## Task item
Could you retype all of the entries exactly, without their pictures?
______
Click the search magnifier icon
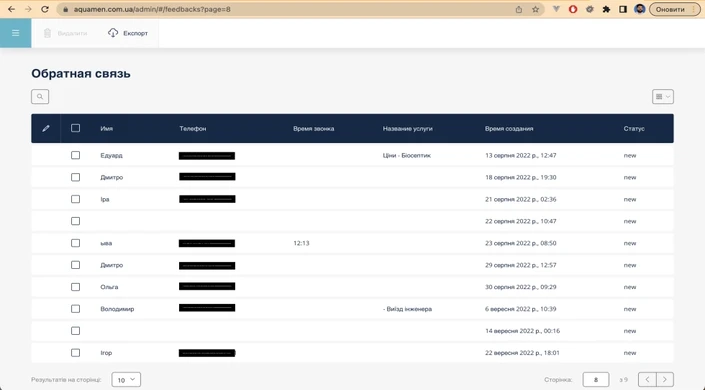This screenshot has width=705, height=390. 40,97
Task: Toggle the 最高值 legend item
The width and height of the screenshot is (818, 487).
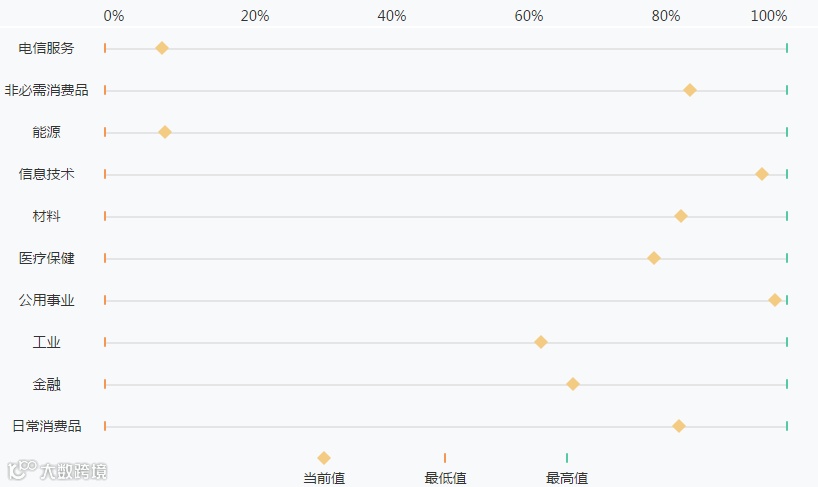Action: pyautogui.click(x=567, y=468)
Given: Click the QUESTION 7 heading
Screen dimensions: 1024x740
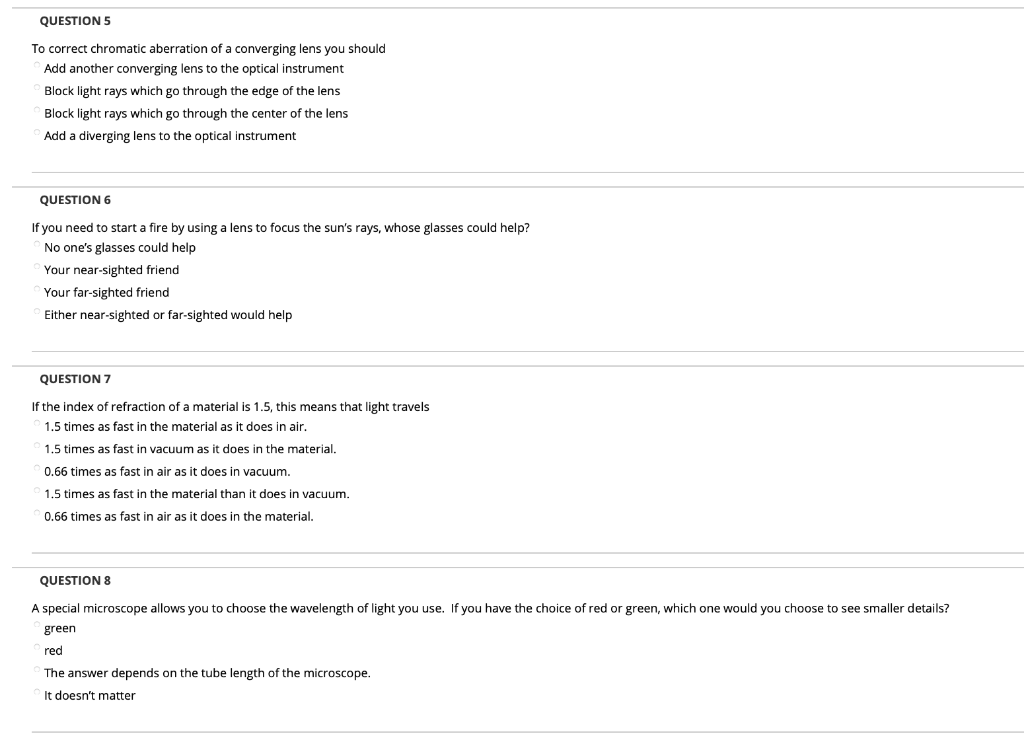Looking at the screenshot, I should pos(73,378).
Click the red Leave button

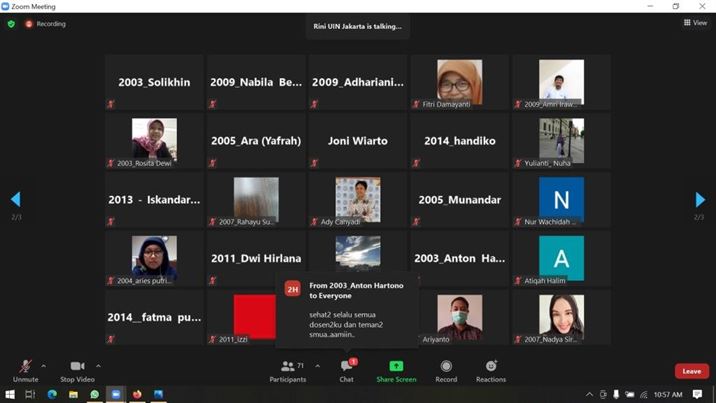pyautogui.click(x=691, y=371)
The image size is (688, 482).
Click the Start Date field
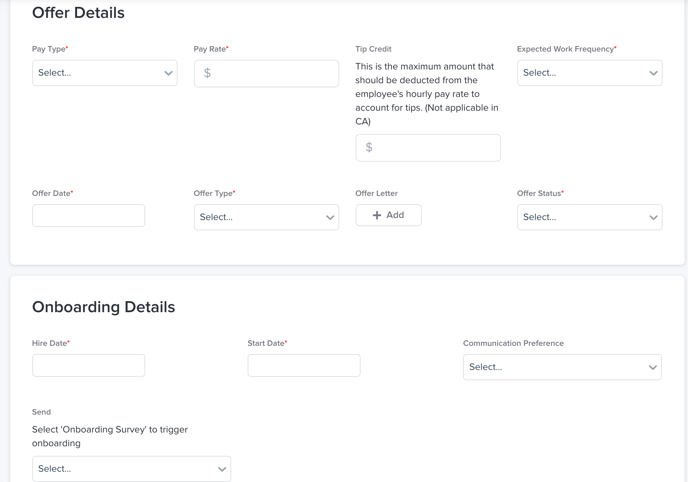[304, 366]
______
## Result below
Click the search magnifier icon
This screenshot has width=705, height=390. 40,97
Task: Toggle the 最高值 legend item
The width and height of the screenshot is (818, 487).
Action: pyautogui.click(x=567, y=468)
Given: Click the QUESTION 7 heading
Screen dimensions: 1024x740
Looking at the screenshot, I should pos(73,378).
Click the red Leave button

pyautogui.click(x=691, y=371)
The image size is (688, 482).
Click the Start Date field
[304, 366]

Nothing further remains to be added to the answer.